What you should do:
Each line of the records containing "will" is to be copied out and returned.

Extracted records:
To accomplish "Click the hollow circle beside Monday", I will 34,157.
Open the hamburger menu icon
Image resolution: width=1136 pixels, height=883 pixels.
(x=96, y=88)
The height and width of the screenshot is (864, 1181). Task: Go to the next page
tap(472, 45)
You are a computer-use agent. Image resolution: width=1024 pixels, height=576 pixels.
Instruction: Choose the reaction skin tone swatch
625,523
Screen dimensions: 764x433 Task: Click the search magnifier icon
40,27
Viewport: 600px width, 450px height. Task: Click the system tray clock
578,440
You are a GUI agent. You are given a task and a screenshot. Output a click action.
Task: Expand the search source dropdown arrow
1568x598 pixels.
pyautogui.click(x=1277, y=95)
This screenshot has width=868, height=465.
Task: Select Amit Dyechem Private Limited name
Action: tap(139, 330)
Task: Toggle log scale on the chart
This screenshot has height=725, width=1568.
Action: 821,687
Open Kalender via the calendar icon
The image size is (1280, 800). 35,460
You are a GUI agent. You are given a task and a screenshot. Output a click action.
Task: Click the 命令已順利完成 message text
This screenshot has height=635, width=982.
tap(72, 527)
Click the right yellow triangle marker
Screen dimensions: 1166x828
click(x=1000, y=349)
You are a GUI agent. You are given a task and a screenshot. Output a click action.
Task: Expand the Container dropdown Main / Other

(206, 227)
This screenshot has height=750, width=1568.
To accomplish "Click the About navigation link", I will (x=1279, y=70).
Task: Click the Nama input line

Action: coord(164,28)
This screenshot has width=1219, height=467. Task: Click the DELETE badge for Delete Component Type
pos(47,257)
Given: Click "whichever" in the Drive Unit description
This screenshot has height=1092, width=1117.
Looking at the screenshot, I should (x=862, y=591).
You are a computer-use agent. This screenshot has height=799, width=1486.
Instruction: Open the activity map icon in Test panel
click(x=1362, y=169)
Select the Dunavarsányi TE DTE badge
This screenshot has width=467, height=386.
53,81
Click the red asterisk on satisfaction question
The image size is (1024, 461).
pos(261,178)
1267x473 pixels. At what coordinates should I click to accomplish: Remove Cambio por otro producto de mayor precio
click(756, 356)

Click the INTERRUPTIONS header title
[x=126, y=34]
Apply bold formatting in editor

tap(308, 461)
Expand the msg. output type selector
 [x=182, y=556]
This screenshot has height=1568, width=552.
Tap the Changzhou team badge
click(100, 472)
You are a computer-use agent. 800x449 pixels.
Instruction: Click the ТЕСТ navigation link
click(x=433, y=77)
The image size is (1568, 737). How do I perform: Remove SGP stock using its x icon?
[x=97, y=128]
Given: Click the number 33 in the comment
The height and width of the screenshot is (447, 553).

Solution to the problem:
To accomplish "Click the hollow circle beside Monday", I will 34,157.
To accomplish "Click the About navigation link", I will (x=1279, y=70).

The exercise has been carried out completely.